> WHAT TO WORK ON
The result should be an exact copy of only the lines from the one with "The width and height of the screenshot is (1358, 561)." through the last line of the data below, with pictures omitted.

*** INFORMATION GIVEN

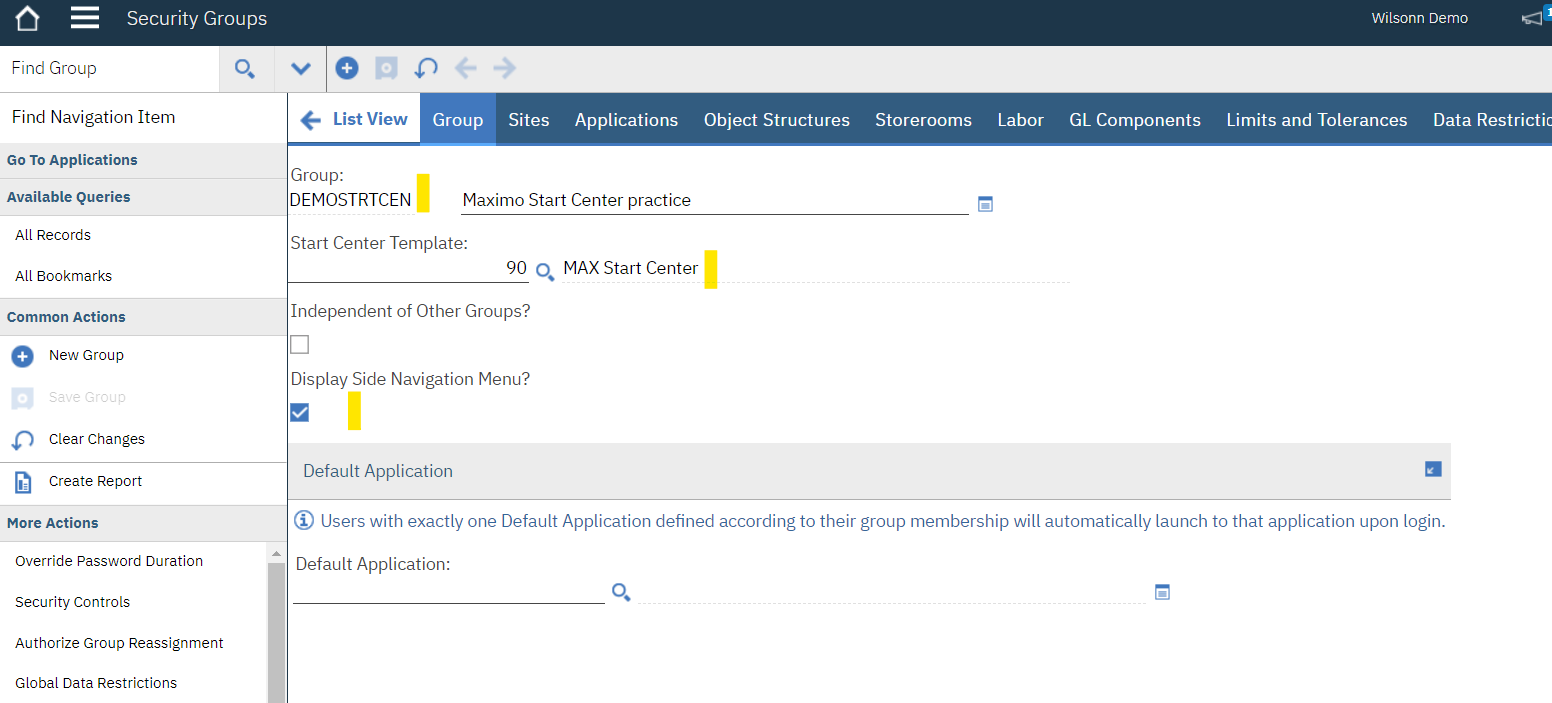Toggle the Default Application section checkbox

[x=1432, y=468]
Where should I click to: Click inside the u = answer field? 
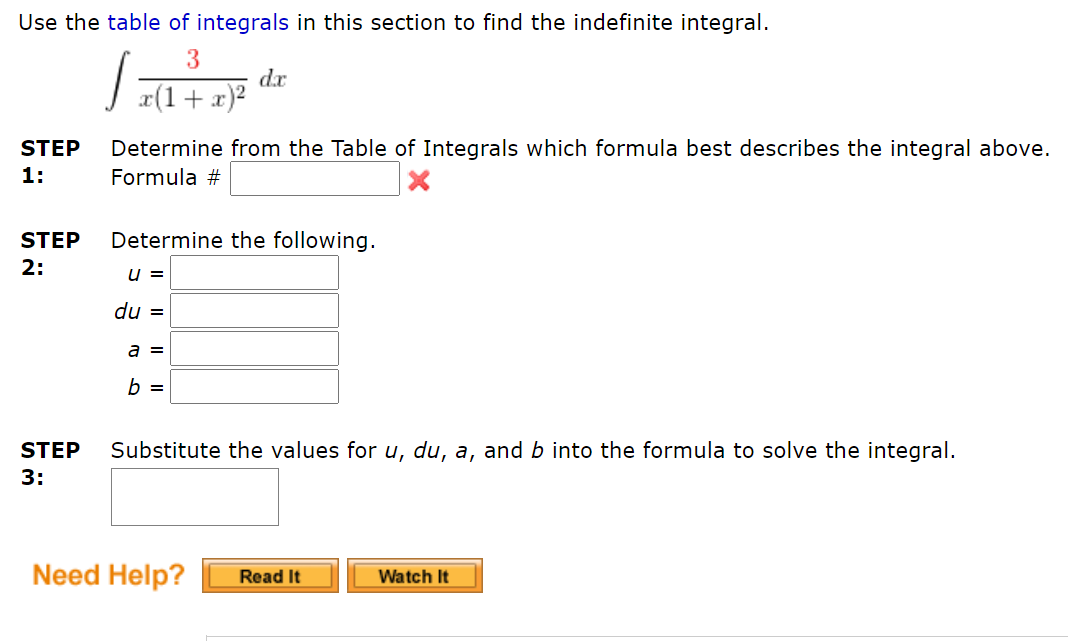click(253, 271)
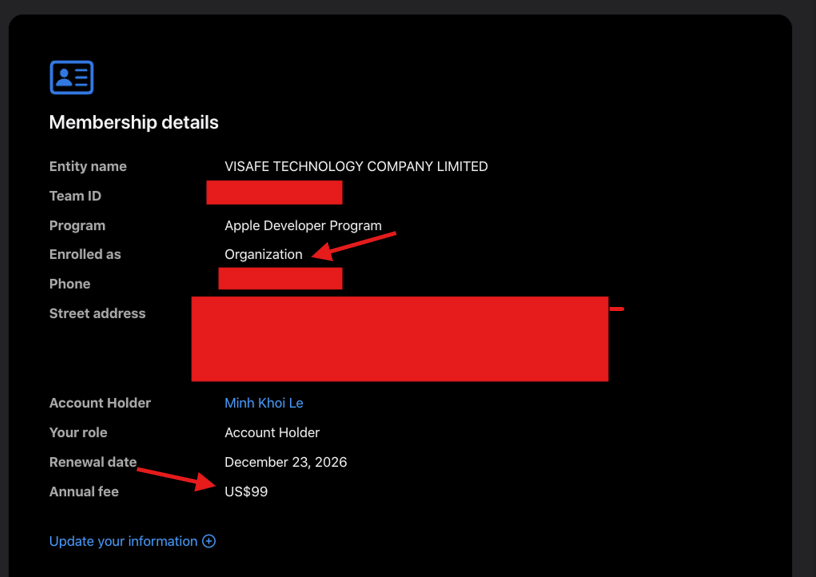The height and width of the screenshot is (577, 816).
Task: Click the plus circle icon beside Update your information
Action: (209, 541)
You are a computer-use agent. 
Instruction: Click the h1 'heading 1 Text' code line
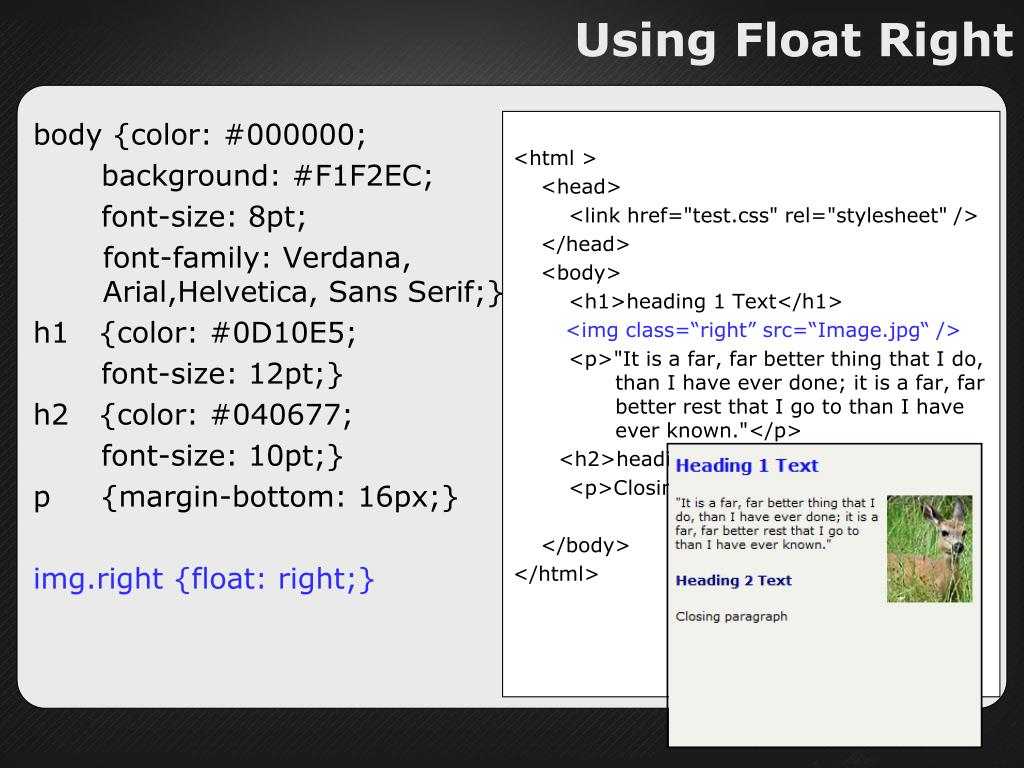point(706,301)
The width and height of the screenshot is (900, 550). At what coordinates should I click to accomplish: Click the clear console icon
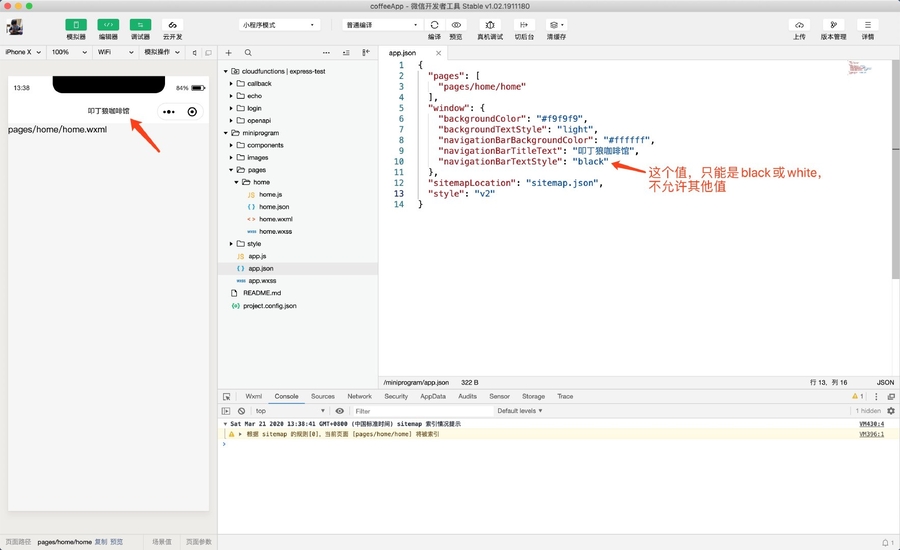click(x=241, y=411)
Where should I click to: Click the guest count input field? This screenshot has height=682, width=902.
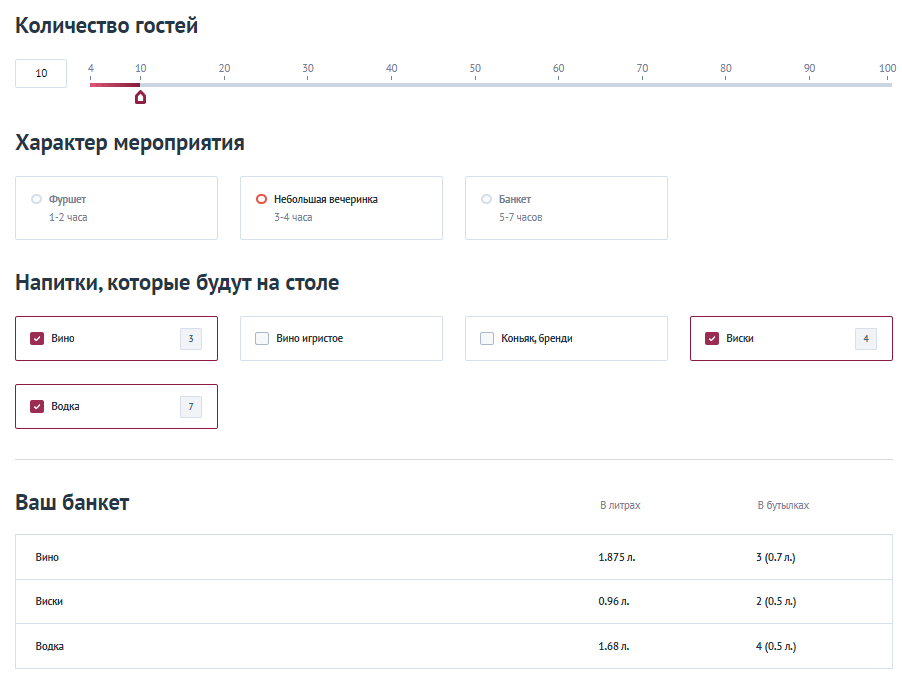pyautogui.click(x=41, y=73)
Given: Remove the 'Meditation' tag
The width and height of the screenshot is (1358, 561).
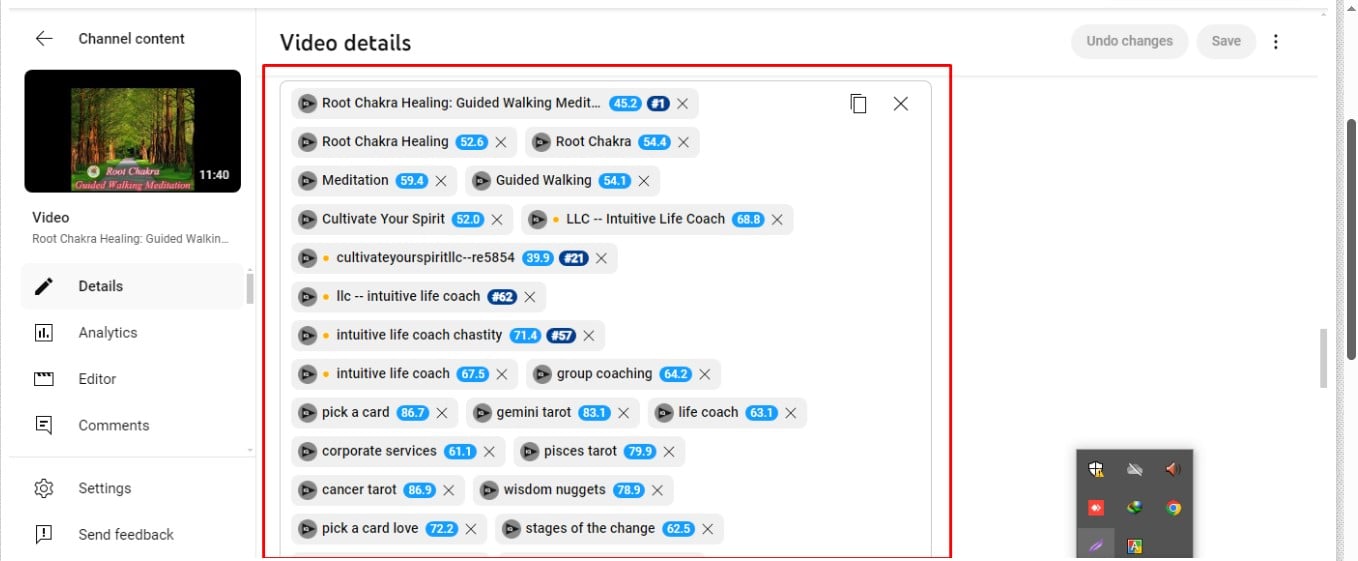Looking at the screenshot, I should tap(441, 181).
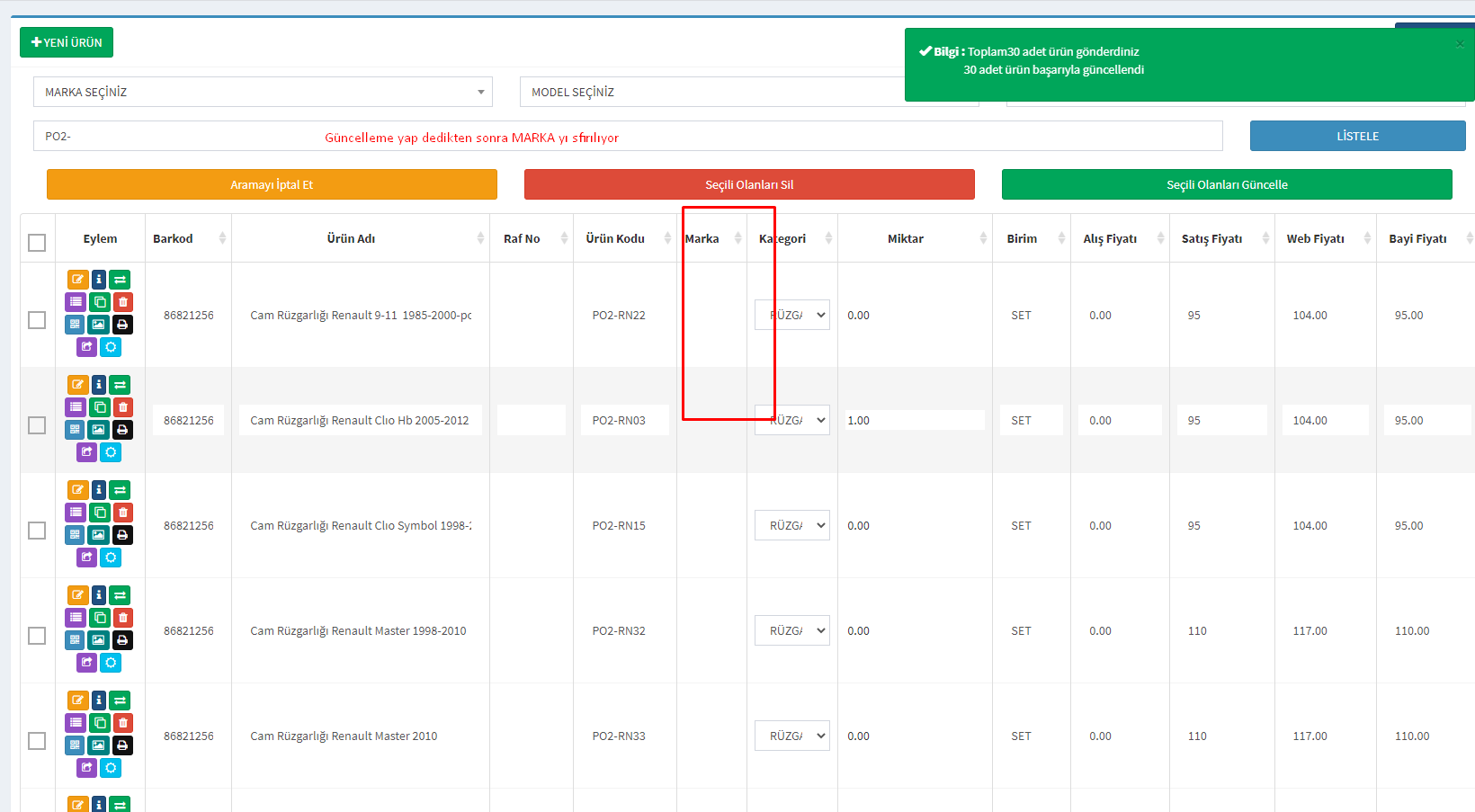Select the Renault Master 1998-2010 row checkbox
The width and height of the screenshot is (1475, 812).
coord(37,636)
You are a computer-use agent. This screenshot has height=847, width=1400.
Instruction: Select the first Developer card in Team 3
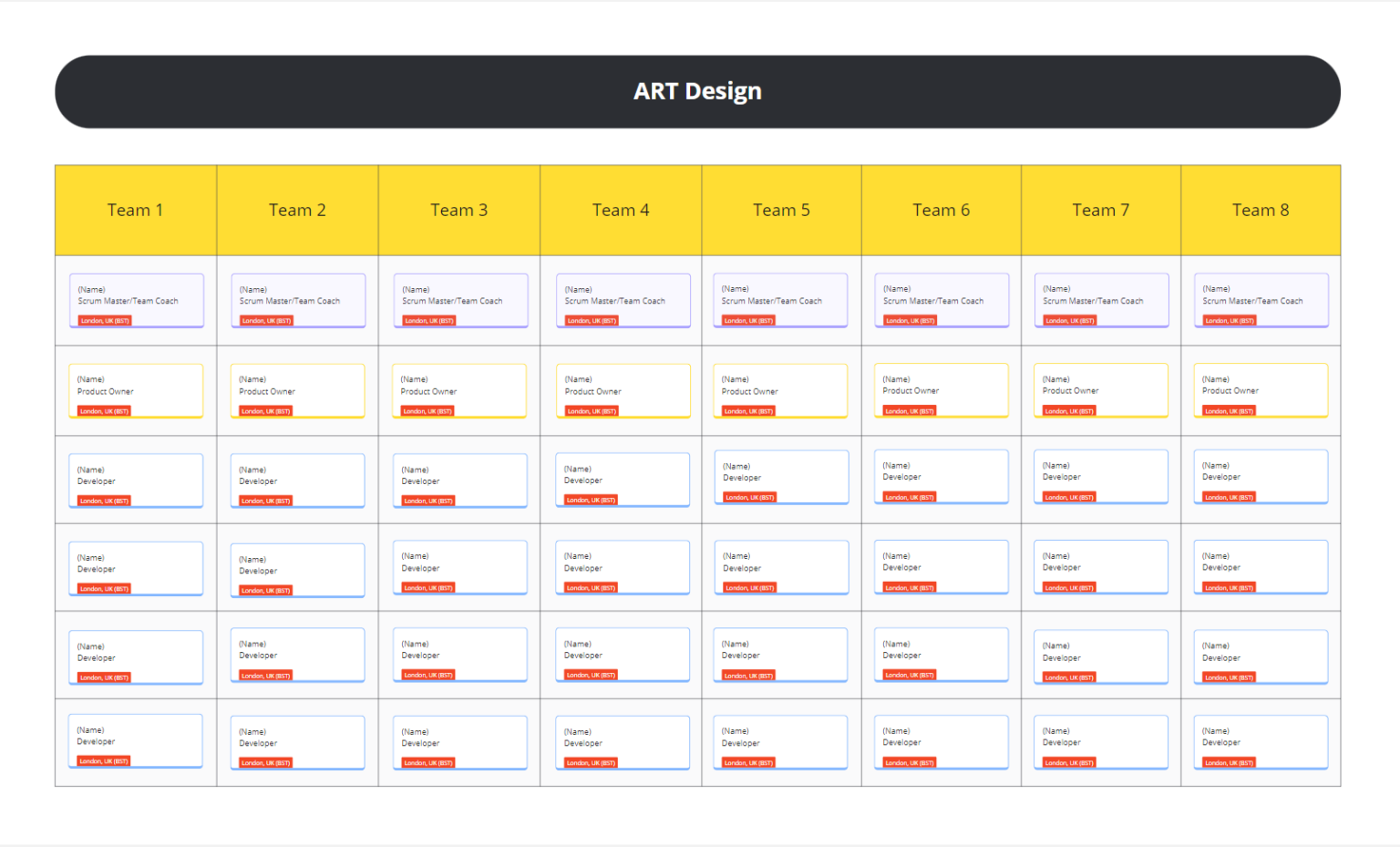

******

> SOLUTION TO THIS EXERCISE
The width and height of the screenshot is (1358, 561).
Looking at the screenshot, I should tap(441, 181).
Select the Renault Master 1998-2010 row checkbox
The width and height of the screenshot is (1475, 812).
coord(37,636)
You are a computer-use agent. This screenshot has height=847, width=1400.
Instruction: Select the first Developer card in Team 3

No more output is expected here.